* **Document segment**

════

Mello-Roos is a special property tax authorized by the California Mello-Roos Community Facilities Act of 1982. A local government forms a Community Facilities District (CFD) around a new development and issues bonds to pay for infrastructure such as schools, roads, and parks. The homeowners inside that district repay the bonds through an annual per-parcel charge added on top of the regular property tax.

How much does Mello-Roos cost?

In Bay Area tracts that carry it, Mello-Roos typically runs $5,000 to $15,000 per year per parcel, or about $400 to $1,250 per month on top of the standard property tax. The exact figure depends on the specific tract and has to be read off that property's title report, not estimated from the area.

Which Bay Area cities have Mello-Roos?

Mello-Roos follows large master-planned new construction, which in the Bay Area means the East Bay and nearby Central Valley. Tracts that carry it include Dublin Boulevard, San Ramon's Gale Ranch, Marina at Bay Bridge, Mountain House, Brentwood, and Tracy. San Francisco, the Peninsula, and most of the South Bay largely do not have it, because they have little new construction at this scale.

Does Dublin have Mello-Roos?

Yes. The Dublin Boulevard new-construction developments are among the Bay Area tracts that carry material Mello-Roos, and buyers there regularly encounter the charge only after their offer is accepted. If you are buying new construction in Dublin, confirm the charge and its terms before you write the offer.

How do I find the Mello-Roos sunset date?

════

* **Exercises to complete**
1. Output the stretch of the Mello-Roos explainer above that begins at the words "Does Dublin have" and stops after the words "write the offer.", reproduced verbatim.
2. Write the next part of the Mello-Roos explainer above, picking up right after its final line.

* **Dataset section**
════

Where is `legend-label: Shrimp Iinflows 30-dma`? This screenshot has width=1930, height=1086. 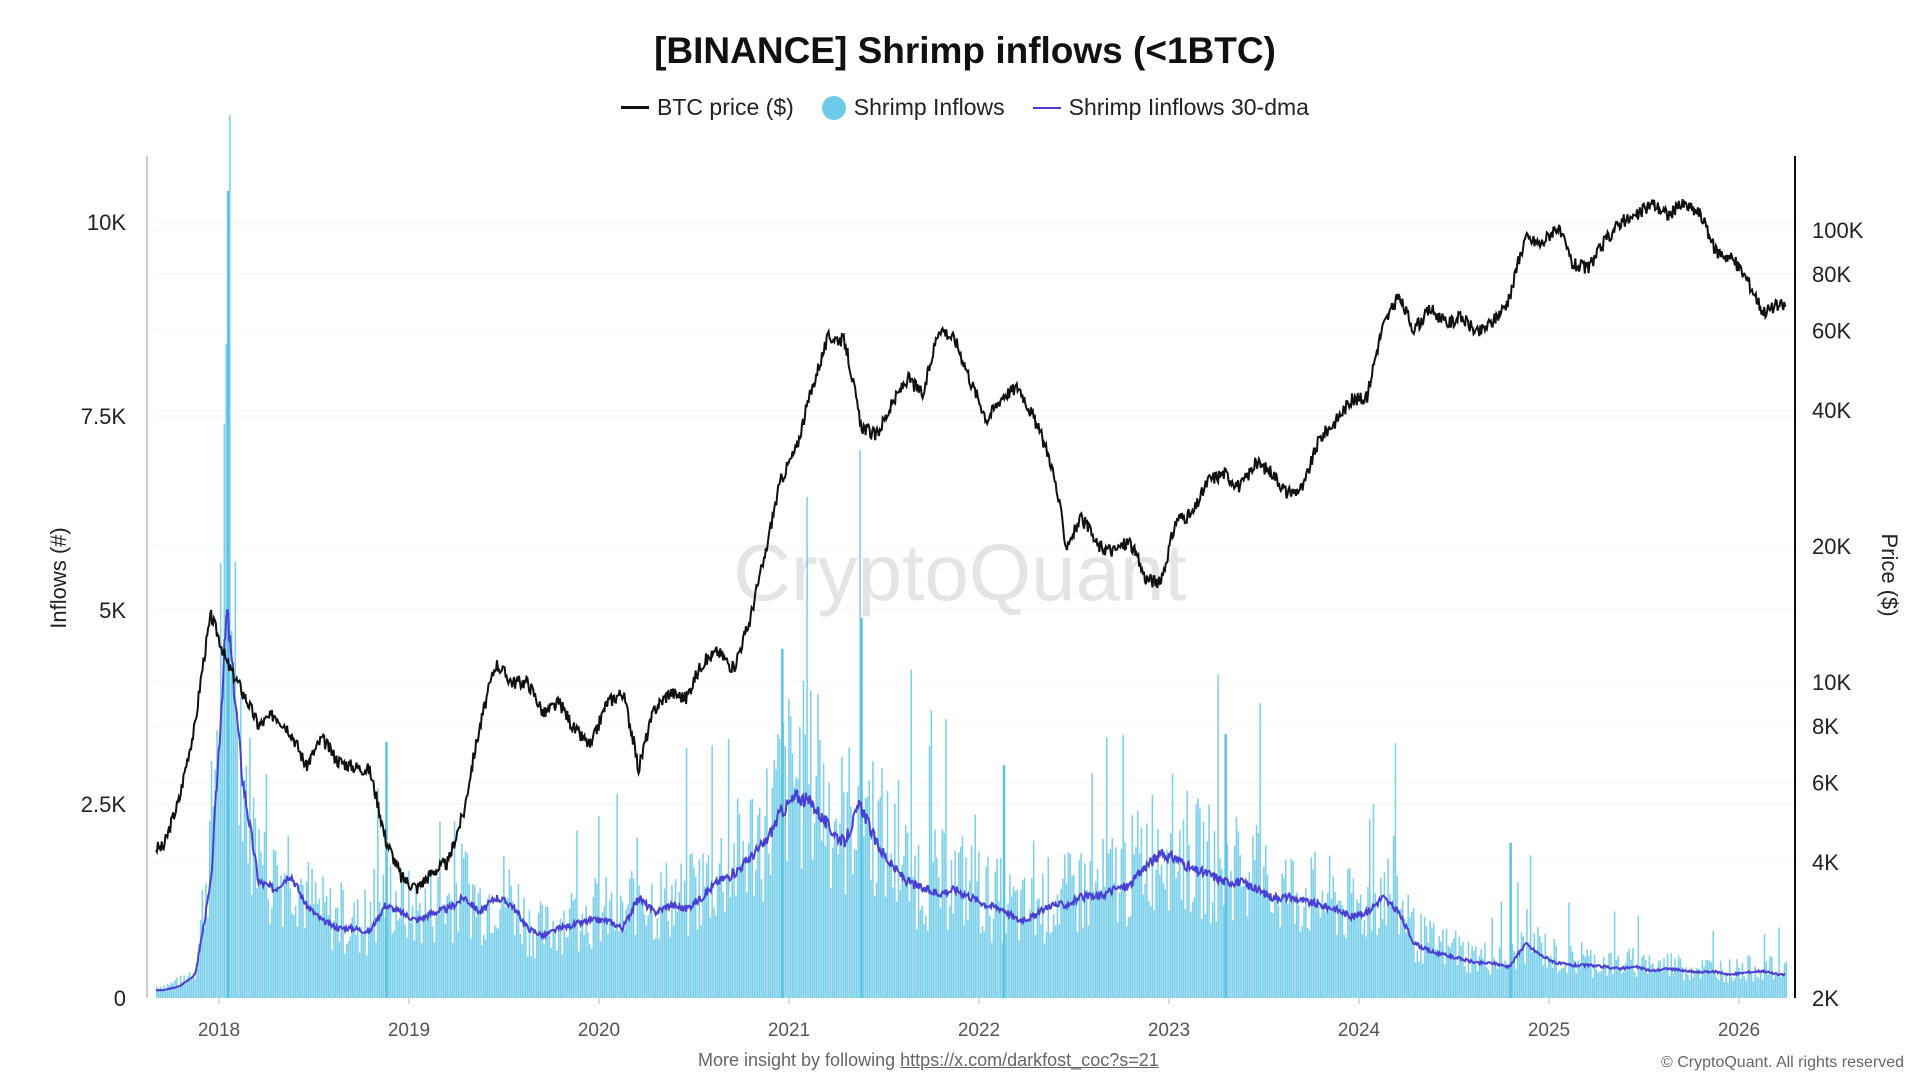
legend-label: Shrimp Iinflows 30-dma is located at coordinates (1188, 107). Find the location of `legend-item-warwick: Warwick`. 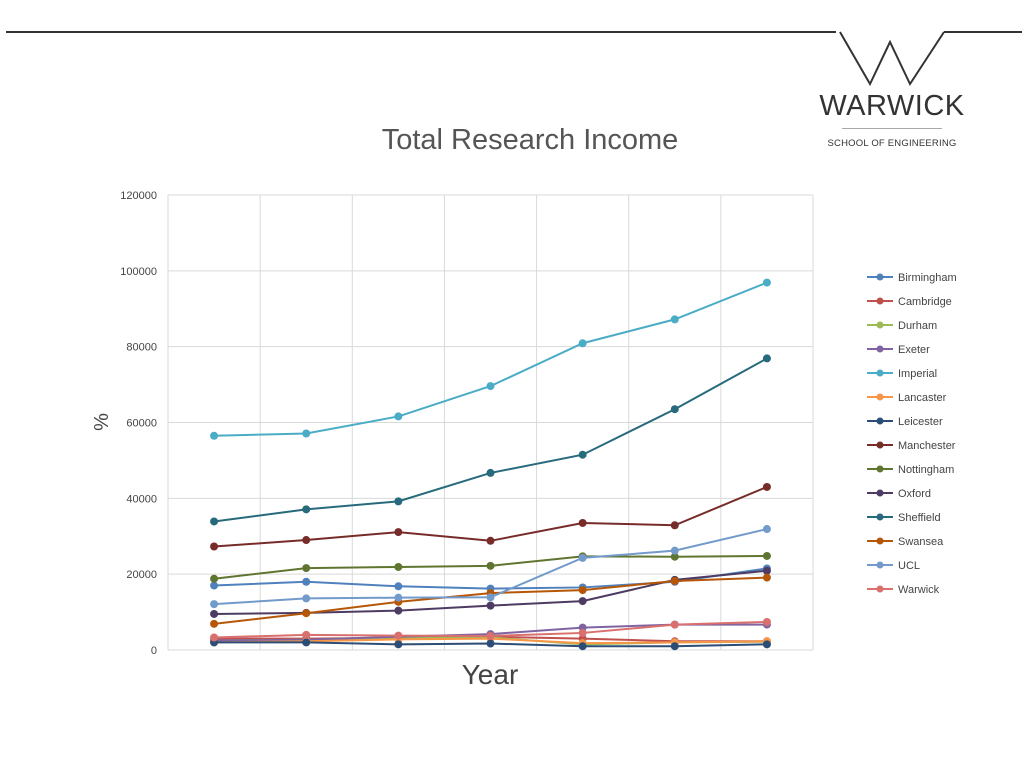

════

* **Answers for each item**
1.
Does Dublin have Mello-Roos?

Yes. The Dublin Boulevard new-construction developments are among the Bay Area tracts that carry material Mello-Roos, and buyers there regularly encounter the charge only after their offer is accepted. If you are buying new construction in Dublin, confirm the charge and its terms before you write the offer.

2.
The sunset date, the year the charge ends when the bond is paid off, is recorded on the preliminary title report (the prelim) that the escrow officer produces during the sale. Read the full list of special assessments, and check every bond issuance against the parcel, not just one, because some tracts add later bonds that extend the timeline.

Is Mello-Roos the same as Prop 13?

No. Proposition 13 caps the base property-tax rate at 1% of assessed value. Mello-Roos sits outside that cap because it is a special assessment, a fixed per-parcel charge set by a bond, rather than an ad-valorem tax based on the home's value. The two appear on the same tax bill but work differently.

Can I avoid Mello-Roos?

You can choose a home that is not inside a Community Facilities District, which generally means older or established housing rather than new master-planned construction in the affected areas. If you are set on a home that carries Mello-Roos, you cannot waive the charge, but you can build a property-tax-research contingency into your offer so you can verify the cost and withdraw with your earnest money protected if it does not work.

Does Mello-Roos ever end?

Yes. Each CFD bond has a finite term, typically 20 to 40 years from issuance, after which the charge ends on its sunset date. The one caveat is that some tracts issue additional bonds during the original term, which can extend the timeline or add a second charge, so verify every issuance on the specific property.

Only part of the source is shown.